Quand comprendrons-nous que le seul et véritable ennemi de notre temps est notre totale dépendance et addiction aux énergies fossiles ? Et comme tous les "drogués", il nous faut suivre un traitement de choc pour nous en sortir. L’alchimie du remède est très subtile, il convient de faire émerger des leaders courageux, lucides et sans égo démesuré, puis de dénoncer la farce des théories économiques qui font fi de l’implacabilité des faits scientifiques et des effets rebonds, puis de concevoir avec des citoyens formés, dans le cadre de conventions citoyennes thématiques, un nouveau modèle de société basé sur la sobriété, dans laquelle la technologie sera mise au service du bien commun et rien d’autre !

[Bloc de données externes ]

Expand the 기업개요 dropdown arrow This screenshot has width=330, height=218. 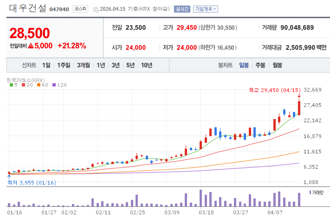[x=215, y=9]
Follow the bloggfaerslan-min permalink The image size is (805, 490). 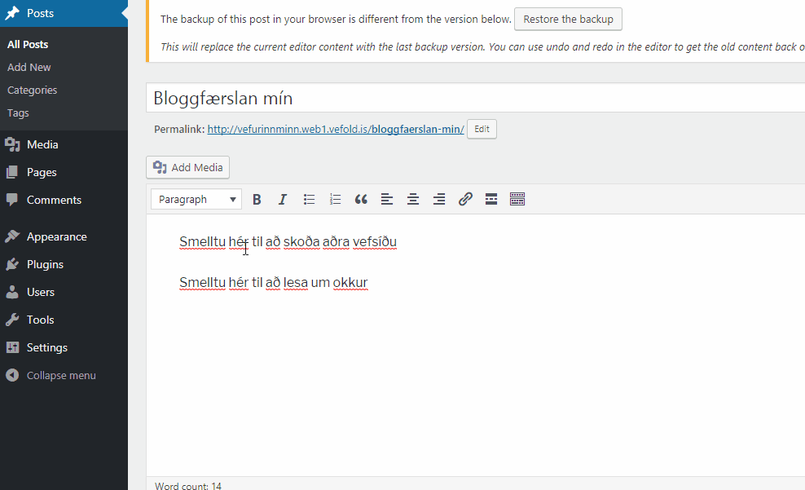coord(336,129)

Rêvons d’une époque dans laquelle lorsque les bourses du monde entier afficheront des résultats positifs, ces derniers seront corrélés au respect des 9 limites planétaires, car il n’y aura pas d’économie florissante dans la durée sur une planète devenue étuve. Face à ces propositions, on va nous expliquer qu’il nous faut être "raisonnable" dans les changements à opérer, que la transition est en cours, qu’il faut laisser du temps au marché de s’adapter, le laisser s’auto-réguler, blablabla…. La seule réalité est qu’au rythme infernal actuel de l’augmentation des émissions de CO2 et des autres dégradations qui y sont généralement corrélées, plus de 1/5ème des terres émergées de la planète seront inhabitables bien avant 2100 et pour les autres territoires, le chaos économique et social sera leur quotidien.